Nursing students experience, learn from mock disaster
Louisiana Tech nursing students gained first-hand experience in crisis care and response during a recent mock disaster drill at Lomax Hall located on Tech’s South Campus.
The exercise involved the students, as patients and practitioners, as well as the Louisiana Tech Police Department, Ruston Police and Fire Departments, Jackson Parish EMS, and Northern Louisiana Medical Center.
“Students participate and learn what it is to experience a disaster from seeing it as the participant and not the clinician,” says Ramona Guin, assistant professor of nursing at Louisiana Tech. “The public and other service professionals are able to see the real aspects and contributions of our profession.”
The mock disaster drills offer the students clinical and service learning opportunities in the field with critical incident stress debriefing.
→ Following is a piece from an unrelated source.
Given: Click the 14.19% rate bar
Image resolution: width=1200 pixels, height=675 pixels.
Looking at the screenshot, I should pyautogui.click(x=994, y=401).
This field-based approach affords the nursing faculty the opportunity (and distinct challenge) of teaching psychiatric, maternal-child, and medical-surgical nursing as well as value to the community.
A grant from the University of Louisiana Service Learning System and Learn and Serve America made this unique learning opportunity possible and allowed community public safety agencies to participate, strengthen the learning experience for the students.
“The value of service-learning projects such as this has been proven to positively affect students’ leadership abilities, degree aspirations, critical thinking skills and commitment to helping others,” says Guin. “In preparing our students to better handle community disaster situations, we are ensuring the care of our families and friends while engaging our future leaders in civic involvement.”